Problem to work on: Read the records below and copy each line that contains "element".

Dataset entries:
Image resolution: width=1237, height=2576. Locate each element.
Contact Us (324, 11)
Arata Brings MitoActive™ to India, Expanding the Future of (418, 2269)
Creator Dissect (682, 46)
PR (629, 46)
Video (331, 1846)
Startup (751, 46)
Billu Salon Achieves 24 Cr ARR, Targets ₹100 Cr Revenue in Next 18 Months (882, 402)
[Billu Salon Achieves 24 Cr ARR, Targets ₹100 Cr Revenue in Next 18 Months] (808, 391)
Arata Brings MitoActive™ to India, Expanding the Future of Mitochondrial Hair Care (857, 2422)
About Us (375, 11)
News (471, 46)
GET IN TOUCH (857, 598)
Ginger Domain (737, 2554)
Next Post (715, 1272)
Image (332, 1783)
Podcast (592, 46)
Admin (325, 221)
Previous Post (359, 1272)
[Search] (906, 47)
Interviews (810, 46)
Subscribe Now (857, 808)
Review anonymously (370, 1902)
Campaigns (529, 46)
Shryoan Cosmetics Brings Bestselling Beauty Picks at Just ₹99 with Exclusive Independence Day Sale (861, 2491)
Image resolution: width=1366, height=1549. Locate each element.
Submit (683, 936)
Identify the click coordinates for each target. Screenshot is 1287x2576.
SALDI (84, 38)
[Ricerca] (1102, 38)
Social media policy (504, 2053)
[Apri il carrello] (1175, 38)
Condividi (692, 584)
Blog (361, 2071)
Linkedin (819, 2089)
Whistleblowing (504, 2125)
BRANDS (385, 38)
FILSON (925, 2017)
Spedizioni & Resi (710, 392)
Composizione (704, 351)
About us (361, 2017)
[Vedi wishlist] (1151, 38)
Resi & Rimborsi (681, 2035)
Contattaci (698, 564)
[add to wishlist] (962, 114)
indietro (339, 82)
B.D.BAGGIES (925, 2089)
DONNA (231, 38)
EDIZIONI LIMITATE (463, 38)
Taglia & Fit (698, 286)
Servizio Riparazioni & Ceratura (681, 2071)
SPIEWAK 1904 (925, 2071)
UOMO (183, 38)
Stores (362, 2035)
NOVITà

Answer to this exercise:
Image resolution: width=1237, height=2576. Locate each element.
Image resolution: width=1366, height=1549. Locate each element.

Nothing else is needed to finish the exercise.